Check journald-query¶
Overview¶
Query the systemd journal and alert on any events found. For help on any of the journalctl-specific parameters, have a look at man journalctl.
How to use the check:
- The idea is to always look for the bad entries in the journal. Define a journalctl query that returns results only for error cases, and also only for a specific application, for example.
- The check takes a number of the parameters known from
journalctl. These can be fed with the same values as in the original. For details see the man page ofjournalctl. - So feed the parameters you used to filter your messages with
journalctlto this check. As soon as results are returned, the check plugin alerts with the desired severity. - If no
--priorityis given, the check uses the range--priority=emerg..err. - If no unit or user unit is specified, the check looks for errors in the units present on the most common Linux systems, which are thus found after a fresh installation. To get an idea of which services are handled, have a look at the source code (search for
units = [).
Hints:
- If the initial execution of the check takes more than 10 seconds, the journal is probably too large (which can be checked with the plugin journal-usage). In this case it is recommended to "vacuum" the journal first.
Fact Sheet¶
| Fact | Value |
|---|---|
| Check Plugin Download | https://github.com/Linuxfabrik/monitoring-plugins/tree/main/check-plugins/journald-query |
| Check Interval Recommendation | Once a minute |
| Can be called without parameters | Yes |
| Compiled for Windows | No |
Help¶
usage: journald-query [-h] [-V] [--always-ok] [--facility FACILITY]
[--identifier IDENTIFIER]
[--ignore-pattern IGNORE_PATTERN]
[--ignore-regex IGNORE_REGEX] [--priority PRIORITY]

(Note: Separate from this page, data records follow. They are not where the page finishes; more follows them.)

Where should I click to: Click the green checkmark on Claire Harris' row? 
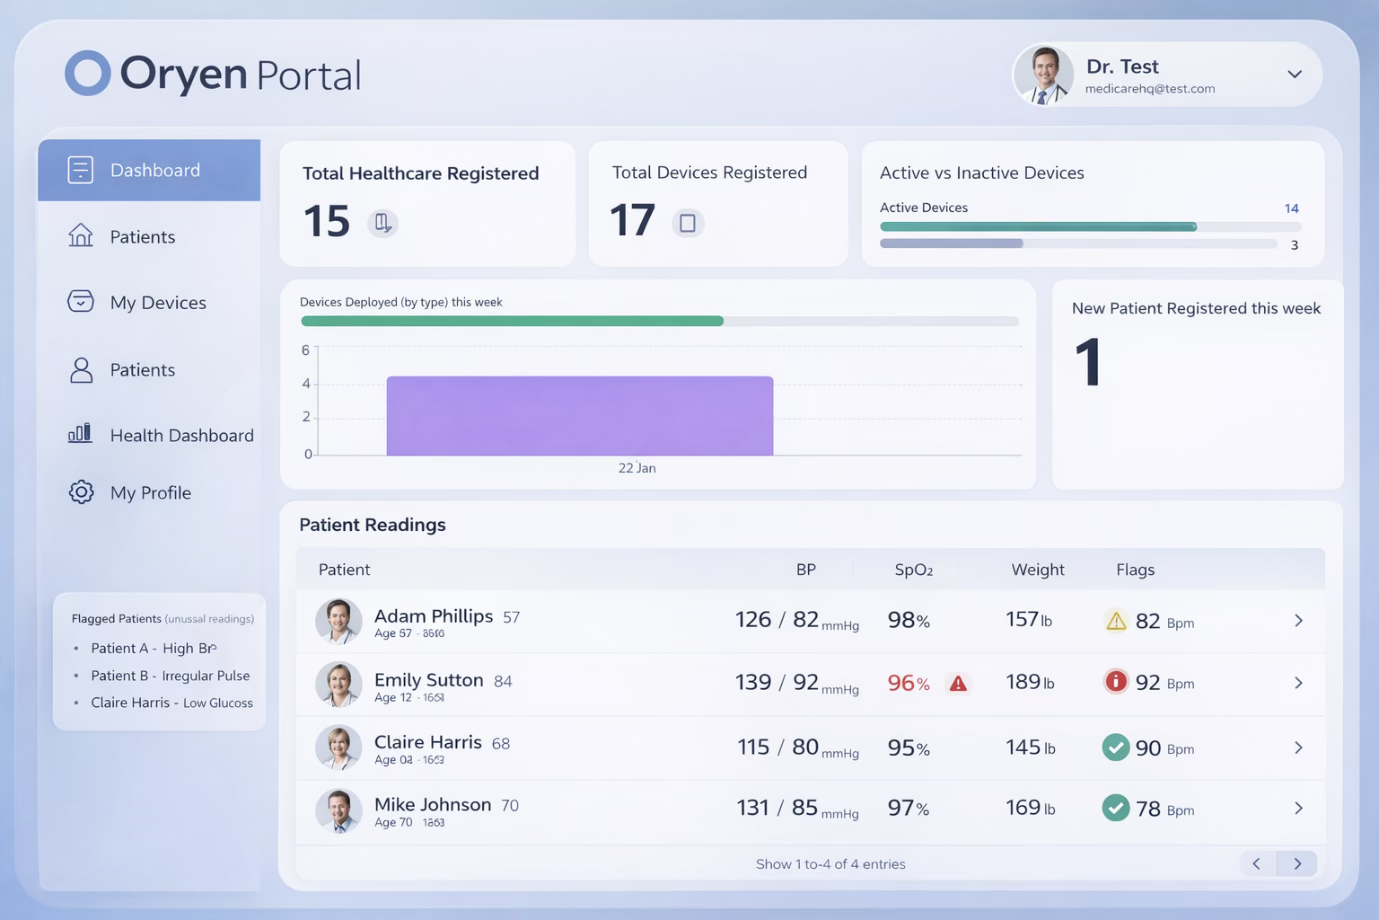click(1116, 747)
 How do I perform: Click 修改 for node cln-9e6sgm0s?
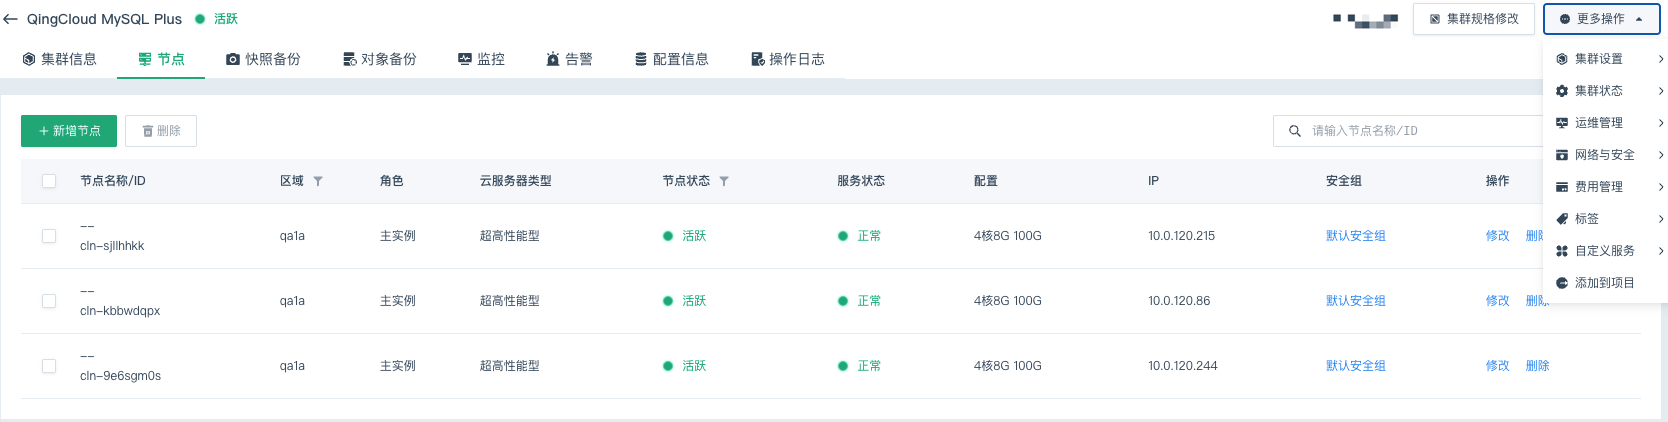[1497, 366]
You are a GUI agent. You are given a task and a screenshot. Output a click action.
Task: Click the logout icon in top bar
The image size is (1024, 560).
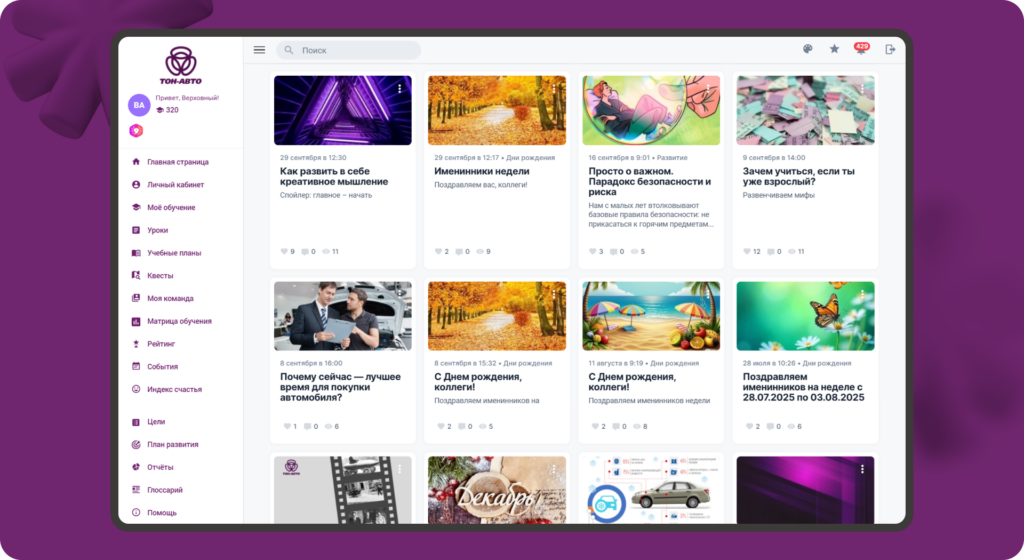point(890,50)
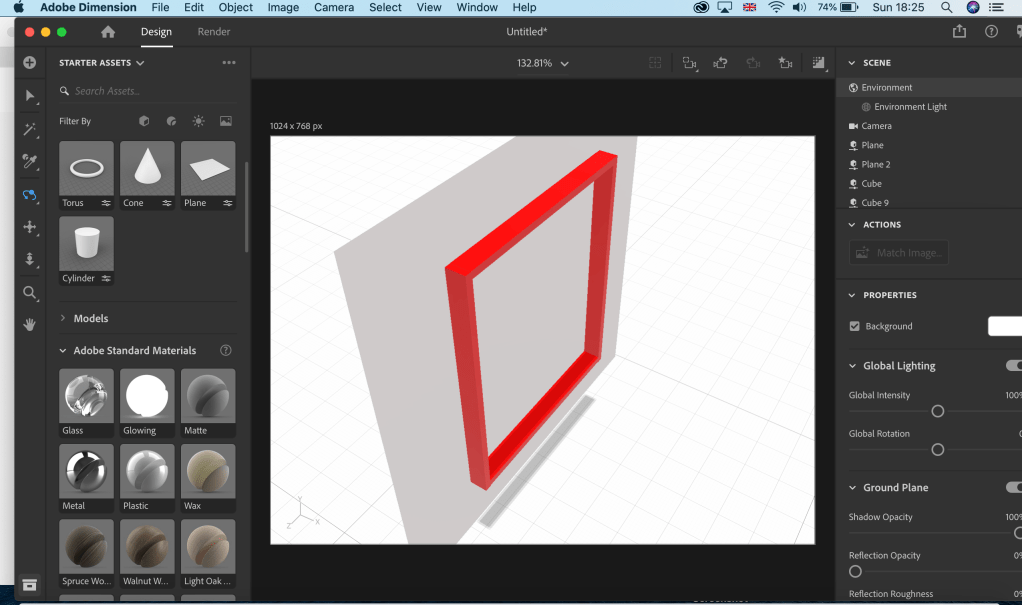Switch to the Render tab

pyautogui.click(x=214, y=32)
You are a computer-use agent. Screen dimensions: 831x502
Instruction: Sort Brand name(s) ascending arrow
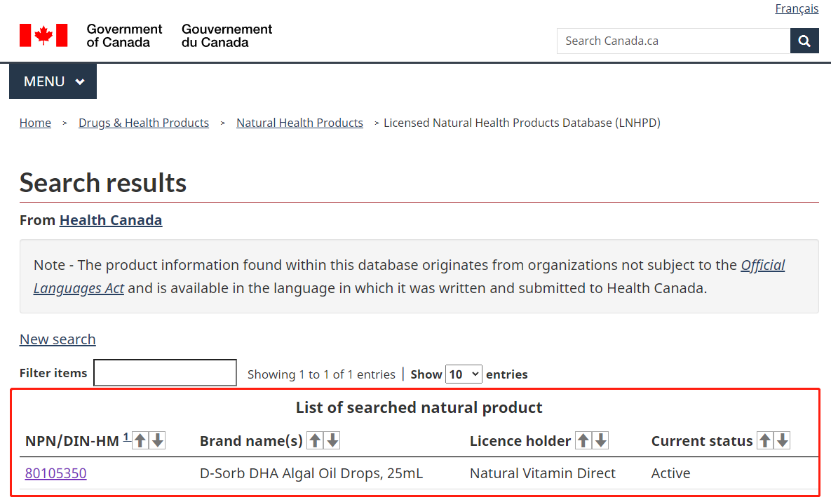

[--severity {warn,crit}] [--since SINCE] [--test TEST]
[--unit UNIT] [--user-unit USER_UNIT]
Query the systemd journal and alert on any events found. For help on any of
the journalctl-specific parameters, see `man journalctl`.
options:
-h, --help show this help message and exit
-V, --version show program's version number and exit
--always-ok Always returns OK.
--facility FACILITY journalctl: Filter output by syslog facility. Takes a
comma-separated list of numbers or facility names.
Default: None
--identifier IDENTIFIER
journalctl: Show messages for the specified syslog
identifier. Default: None
--ignore-pattern IGNORE_PATTERN
Any line containing this case-sensitive pattern on the
MESSAGE field will be ignored (repeating). So, unlike
`journalctl`, you can easily use strings to ignore
certain messages.
--ignore-regex IGNORE_REGEX
Any line matching this Python regex on the MESSAGE
field will be ignored (repeating). So, unlike
`journalctl`, you can easily use a regex to ignore
certain messages. Example: '(?i)linuxfabrik' for a
case-insensitive search for "linuxfabrik".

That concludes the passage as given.